The Information Age is too important, too revolutionary, to be left solely to scientists. We need to capture this moment, understand it, exploit it, push it, make the most of it. The Information Age is too important for knowledge fragmentation. Without a concomitant shift in intellectual paradigms, we cannot make the vast scientific changes of our era meaning-full.
That is why we have gathered here a group of highly trained specialists who understand the need for rigorous collaboration. In this era of cutbacks to education, funding increasingly comes from national and private philanthropic agencies. Often these funding agencies also have segregated functions that reify the compartmentalizations of knowledge and, indeed, encourage one discipline or division to compete against the others for funding. So we are also fortunate enough to have at this conference top thinkers from many of the most important of these agencies who will help us theorize how we might move beyond the moments intellectual fragmentations. More practically, we hope, these funders will also have the opportunity to think of ways that they might collaborate between and across agencies to set new models for the universities who so depend upon their largess for support. We all need to work together to rethink the interfaces of fields and institutions.
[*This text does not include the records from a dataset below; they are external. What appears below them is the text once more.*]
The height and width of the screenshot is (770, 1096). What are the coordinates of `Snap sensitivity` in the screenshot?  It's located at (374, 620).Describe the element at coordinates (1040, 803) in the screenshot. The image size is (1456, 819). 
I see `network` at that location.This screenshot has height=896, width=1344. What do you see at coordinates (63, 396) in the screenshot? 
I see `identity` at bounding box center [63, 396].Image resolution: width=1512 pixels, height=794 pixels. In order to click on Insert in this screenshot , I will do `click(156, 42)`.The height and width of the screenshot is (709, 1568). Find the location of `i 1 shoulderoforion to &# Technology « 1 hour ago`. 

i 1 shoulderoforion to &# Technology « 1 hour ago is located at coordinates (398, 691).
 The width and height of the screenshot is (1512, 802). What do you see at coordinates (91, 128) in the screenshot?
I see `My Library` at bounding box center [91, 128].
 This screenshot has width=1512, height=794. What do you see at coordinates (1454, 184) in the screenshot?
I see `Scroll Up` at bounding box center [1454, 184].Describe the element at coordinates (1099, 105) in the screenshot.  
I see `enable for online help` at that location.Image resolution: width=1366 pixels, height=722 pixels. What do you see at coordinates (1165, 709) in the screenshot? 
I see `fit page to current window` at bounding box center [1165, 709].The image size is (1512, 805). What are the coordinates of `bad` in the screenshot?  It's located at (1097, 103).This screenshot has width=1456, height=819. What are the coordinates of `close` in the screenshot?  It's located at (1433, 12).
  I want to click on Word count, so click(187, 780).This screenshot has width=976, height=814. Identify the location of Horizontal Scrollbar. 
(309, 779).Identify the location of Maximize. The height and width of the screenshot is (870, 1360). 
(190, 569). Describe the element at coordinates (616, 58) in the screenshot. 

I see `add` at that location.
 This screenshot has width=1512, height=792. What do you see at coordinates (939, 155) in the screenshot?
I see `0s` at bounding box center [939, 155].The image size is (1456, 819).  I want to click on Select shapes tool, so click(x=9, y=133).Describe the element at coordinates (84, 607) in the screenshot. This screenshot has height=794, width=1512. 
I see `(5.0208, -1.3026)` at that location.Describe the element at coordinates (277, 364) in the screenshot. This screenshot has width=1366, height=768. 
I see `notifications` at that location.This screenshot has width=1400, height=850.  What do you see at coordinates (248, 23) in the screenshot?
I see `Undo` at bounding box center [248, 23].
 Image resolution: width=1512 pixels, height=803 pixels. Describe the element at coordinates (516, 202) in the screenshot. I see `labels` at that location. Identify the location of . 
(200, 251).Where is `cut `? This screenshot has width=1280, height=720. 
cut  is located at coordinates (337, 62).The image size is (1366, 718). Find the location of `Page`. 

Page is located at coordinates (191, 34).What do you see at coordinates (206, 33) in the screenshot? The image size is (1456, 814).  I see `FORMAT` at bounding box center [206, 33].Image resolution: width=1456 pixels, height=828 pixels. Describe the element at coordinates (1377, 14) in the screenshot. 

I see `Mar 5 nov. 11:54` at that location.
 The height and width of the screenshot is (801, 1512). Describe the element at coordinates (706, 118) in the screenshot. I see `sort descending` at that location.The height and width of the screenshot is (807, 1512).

We are contemplating the future of learning together--and we thank you for being part of this very exciting journey. If you look to your right and to your left, in front of you and behind you, you will see seminal thinkers from virtually every field of knowledge, from the academy and foundations, from K-12 education to policy makers. This is a very rare moment, an interface moment. Nothing quite like this has ever happened before. But, I promise you, on behalf of the HASTAC leadership group, that it will happen again. And again. And thus our motto for this gathering: "The future is somewhere here."